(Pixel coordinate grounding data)
BEGIN
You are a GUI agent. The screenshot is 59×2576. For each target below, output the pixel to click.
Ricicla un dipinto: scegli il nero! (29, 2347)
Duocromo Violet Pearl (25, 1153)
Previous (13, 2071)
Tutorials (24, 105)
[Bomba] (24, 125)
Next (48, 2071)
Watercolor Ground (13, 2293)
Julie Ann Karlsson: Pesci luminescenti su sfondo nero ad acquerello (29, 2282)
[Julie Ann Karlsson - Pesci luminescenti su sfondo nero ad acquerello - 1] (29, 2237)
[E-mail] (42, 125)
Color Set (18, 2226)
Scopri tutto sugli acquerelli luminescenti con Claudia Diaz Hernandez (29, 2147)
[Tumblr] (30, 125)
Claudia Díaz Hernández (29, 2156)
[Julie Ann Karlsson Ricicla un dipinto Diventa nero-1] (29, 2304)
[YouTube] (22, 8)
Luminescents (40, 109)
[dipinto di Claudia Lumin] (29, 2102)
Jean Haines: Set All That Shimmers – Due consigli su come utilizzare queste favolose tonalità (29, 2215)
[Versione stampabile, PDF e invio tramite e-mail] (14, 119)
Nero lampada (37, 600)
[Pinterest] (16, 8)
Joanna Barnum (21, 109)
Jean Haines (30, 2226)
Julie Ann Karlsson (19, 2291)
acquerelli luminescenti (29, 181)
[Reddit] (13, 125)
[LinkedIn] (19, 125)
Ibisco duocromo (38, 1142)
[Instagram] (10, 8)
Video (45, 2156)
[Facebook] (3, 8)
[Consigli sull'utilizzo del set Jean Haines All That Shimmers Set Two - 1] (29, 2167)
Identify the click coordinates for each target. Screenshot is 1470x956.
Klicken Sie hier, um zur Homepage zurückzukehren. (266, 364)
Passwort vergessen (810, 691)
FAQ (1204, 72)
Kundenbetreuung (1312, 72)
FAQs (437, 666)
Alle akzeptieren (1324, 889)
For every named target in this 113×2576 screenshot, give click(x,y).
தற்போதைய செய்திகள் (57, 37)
END
§ **ABOUT THIS EXERCISE**: Take each record above and return it verbatim.

§ **RESPONSE AREA**:
You are a GUI agent. The screenshot is 59×2576. For each target below, output the pixel to click.
Ricicla un dipinto: scegli il nero! (29, 2347)
Duocromo Violet Pearl (25, 1153)
Previous (13, 2071)
Tutorials (24, 105)
[Bomba] (24, 125)
Next (48, 2071)
Watercolor Ground (13, 2293)
Julie Ann Karlsson: Pesci luminescenti su sfondo nero ad acquerello (29, 2282)
[Julie Ann Karlsson - Pesci luminescenti su sfondo nero ad acquerello - 1] (29, 2237)
[E-mail] (42, 125)
Color Set (18, 2226)
Scopri tutto sugli acquerelli luminescenti con Claudia Diaz Hernandez (29, 2147)
[Tumblr] (30, 125)
Claudia Díaz Hernández (29, 2156)
[Julie Ann Karlsson Ricicla un dipinto Diventa nero-1] (29, 2304)
[YouTube] (22, 8)
Luminescents (40, 109)
[dipinto di Claudia Lumin] (29, 2102)
Jean Haines: Set All That Shimmers – Due consigli su come utilizzare queste favolose tonalità (29, 2215)
[Versione stampabile, PDF e invio tramite e-mail] (14, 119)
Nero lampada (37, 600)
[Pinterest] (16, 8)
Joanna Barnum (21, 109)
Jean Haines (30, 2226)
Julie Ann Karlsson (19, 2291)
acquerelli luminescenti (29, 181)
[Reddit] (13, 125)
[LinkedIn] (19, 125)
Ibisco duocromo (38, 1142)
[Instagram] (10, 8)
Video (45, 2156)
[Facebook] (3, 8)
[Consigli sull'utilizzo del set Jean Haines All That Shimmers Set Two - 1] (29, 2167)
Identify the click coordinates for each target. Screenshot is 1470x956.
Klicken Sie hier, um zur Homepage zurückzukehren. (266, 364)
Passwort vergessen (810, 691)
FAQ (1204, 72)
Kundenbetreuung (1312, 72)
FAQs (437, 666)
Alle akzeptieren (1324, 889)
For every named target in this 113×2576 screenshot, give click(x,y).
தற்போதைய செய்திகள் (57, 37)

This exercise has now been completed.